» **What you are asked to do**
Give an exact copy of the lines from the beginning of the listing below to the "Task: Click the 3.09% value cell" line, inclusive.
----- Dataset excerpts -----
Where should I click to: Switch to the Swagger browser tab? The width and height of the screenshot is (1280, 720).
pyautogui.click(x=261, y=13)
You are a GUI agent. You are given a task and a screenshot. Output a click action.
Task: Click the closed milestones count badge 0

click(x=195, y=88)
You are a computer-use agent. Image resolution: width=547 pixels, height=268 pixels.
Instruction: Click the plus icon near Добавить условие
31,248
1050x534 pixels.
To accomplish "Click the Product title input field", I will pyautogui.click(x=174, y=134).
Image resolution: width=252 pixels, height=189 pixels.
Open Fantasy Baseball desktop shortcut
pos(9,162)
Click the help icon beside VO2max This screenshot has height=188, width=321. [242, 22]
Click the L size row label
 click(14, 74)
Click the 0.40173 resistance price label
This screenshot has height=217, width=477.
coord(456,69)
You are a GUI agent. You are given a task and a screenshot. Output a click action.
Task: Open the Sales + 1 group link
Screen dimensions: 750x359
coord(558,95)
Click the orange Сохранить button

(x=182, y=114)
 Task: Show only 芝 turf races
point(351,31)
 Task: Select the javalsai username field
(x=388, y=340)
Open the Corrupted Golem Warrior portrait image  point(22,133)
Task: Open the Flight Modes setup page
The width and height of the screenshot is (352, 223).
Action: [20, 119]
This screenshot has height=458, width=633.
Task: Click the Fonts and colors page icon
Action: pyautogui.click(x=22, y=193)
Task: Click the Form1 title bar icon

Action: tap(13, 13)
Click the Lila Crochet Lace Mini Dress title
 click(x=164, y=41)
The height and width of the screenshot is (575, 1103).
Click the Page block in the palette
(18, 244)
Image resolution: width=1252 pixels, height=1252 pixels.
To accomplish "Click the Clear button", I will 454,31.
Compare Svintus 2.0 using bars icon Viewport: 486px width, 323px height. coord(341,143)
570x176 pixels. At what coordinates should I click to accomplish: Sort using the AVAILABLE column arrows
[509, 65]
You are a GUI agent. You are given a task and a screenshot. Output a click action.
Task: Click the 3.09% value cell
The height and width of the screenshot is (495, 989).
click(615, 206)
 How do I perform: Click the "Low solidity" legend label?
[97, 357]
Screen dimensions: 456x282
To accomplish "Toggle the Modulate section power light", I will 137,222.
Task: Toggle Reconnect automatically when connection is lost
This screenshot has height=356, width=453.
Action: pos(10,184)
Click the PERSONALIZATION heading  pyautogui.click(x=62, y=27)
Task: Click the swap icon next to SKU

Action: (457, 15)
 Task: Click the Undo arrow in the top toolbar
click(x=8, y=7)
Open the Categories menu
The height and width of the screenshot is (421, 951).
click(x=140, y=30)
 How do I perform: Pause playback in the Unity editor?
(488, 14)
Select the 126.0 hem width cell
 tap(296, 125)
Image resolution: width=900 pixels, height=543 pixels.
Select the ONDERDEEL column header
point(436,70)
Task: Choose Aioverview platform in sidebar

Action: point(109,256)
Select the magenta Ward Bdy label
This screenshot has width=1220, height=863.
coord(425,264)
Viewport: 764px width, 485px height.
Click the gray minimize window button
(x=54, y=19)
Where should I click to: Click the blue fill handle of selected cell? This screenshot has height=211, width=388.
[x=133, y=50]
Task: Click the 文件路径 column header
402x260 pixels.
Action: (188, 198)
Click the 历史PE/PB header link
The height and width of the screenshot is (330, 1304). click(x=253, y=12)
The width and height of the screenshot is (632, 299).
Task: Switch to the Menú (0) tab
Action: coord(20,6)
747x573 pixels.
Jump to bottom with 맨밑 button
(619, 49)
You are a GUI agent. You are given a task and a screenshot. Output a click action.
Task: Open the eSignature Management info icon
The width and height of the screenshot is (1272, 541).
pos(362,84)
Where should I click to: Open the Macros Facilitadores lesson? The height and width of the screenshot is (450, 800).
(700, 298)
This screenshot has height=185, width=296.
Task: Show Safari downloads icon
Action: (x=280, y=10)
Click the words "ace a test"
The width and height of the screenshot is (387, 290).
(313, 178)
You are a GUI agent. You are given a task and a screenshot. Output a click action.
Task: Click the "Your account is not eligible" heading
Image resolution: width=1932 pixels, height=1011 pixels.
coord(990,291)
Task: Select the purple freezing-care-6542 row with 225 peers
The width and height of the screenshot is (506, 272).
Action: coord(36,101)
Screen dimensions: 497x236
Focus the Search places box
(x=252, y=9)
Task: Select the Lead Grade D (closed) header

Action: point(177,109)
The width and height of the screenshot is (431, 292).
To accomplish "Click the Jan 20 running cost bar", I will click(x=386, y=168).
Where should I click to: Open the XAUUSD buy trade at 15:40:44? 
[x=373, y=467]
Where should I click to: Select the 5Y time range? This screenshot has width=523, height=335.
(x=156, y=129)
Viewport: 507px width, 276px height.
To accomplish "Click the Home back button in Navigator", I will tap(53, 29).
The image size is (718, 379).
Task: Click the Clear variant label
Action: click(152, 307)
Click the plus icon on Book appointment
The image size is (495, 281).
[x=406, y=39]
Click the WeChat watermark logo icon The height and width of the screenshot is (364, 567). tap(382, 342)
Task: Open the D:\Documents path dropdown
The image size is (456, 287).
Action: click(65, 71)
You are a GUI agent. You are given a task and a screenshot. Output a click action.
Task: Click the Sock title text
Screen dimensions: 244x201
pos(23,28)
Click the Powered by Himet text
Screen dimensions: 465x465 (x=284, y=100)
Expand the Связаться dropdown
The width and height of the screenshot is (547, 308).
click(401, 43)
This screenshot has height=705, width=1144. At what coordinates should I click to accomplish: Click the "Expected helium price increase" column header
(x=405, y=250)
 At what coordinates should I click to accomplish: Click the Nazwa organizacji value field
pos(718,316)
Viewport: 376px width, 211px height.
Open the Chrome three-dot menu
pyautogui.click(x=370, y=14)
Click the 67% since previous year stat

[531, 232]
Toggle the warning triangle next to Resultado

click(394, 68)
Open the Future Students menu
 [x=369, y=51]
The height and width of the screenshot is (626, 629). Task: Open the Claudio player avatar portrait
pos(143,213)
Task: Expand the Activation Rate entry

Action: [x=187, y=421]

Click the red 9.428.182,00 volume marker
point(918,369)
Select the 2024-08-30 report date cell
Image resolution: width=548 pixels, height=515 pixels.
-----
» **Task output**
Where should I click to: Switch to the Swagger browser tab? The width and height of the screenshot is (1280, 720).
pyautogui.click(x=261, y=13)
You are a GUI agent. You are given a task and a screenshot. Output a click action.
Task: Click the closed milestones count badge 0

click(x=195, y=88)
You are a computer-use agent. Image resolution: width=547 pixels, height=268 pixels.
Instruction: Click the plus icon near Добавить условие
31,248
1050x534 pixels.
To accomplish "Click the Product title input field", I will pyautogui.click(x=174, y=134).
Image resolution: width=252 pixels, height=189 pixels.
Open Fantasy Baseball desktop shortcut
pos(9,162)
Click the help icon beside VO2max This screenshot has height=188, width=321. [242, 22]
Click the L size row label
 click(14, 74)
Click the 0.40173 resistance price label
This screenshot has height=217, width=477.
coord(456,69)
You are a GUI agent. You are given a task and a screenshot. Output a click action.
Task: Open the Sales + 1 group link
Screen dimensions: 750x359
coord(558,95)
Click the orange Сохранить button

(x=182, y=114)
 Task: Show only 芝 turf races
point(351,31)
 Task: Select the javalsai username field
(x=388, y=340)
Open the Corrupted Golem Warrior portrait image  point(22,133)
Task: Open the Flight Modes setup page
The width and height of the screenshot is (352, 223).
Action: [20, 119]
This screenshot has height=458, width=633.
Task: Click the Fonts and colors page icon
Action: pyautogui.click(x=22, y=193)
Task: Click the Form1 title bar icon

Action: tap(13, 13)
Click the Lila Crochet Lace Mini Dress title
 click(x=164, y=41)
The height and width of the screenshot is (575, 1103).
Click the Page block in the palette
(18, 244)
Image resolution: width=1252 pixels, height=1252 pixels.
To accomplish "Click the Clear button", I will 454,31.
Compare Svintus 2.0 using bars icon Viewport: 486px width, 323px height. coord(341,143)
570x176 pixels. At what coordinates should I click to accomplish: Sort using the AVAILABLE column arrows
[509, 65]
You are a GUI agent. You are given a task and a screenshot. Output a click action.
Task: Click the 3.09% value cell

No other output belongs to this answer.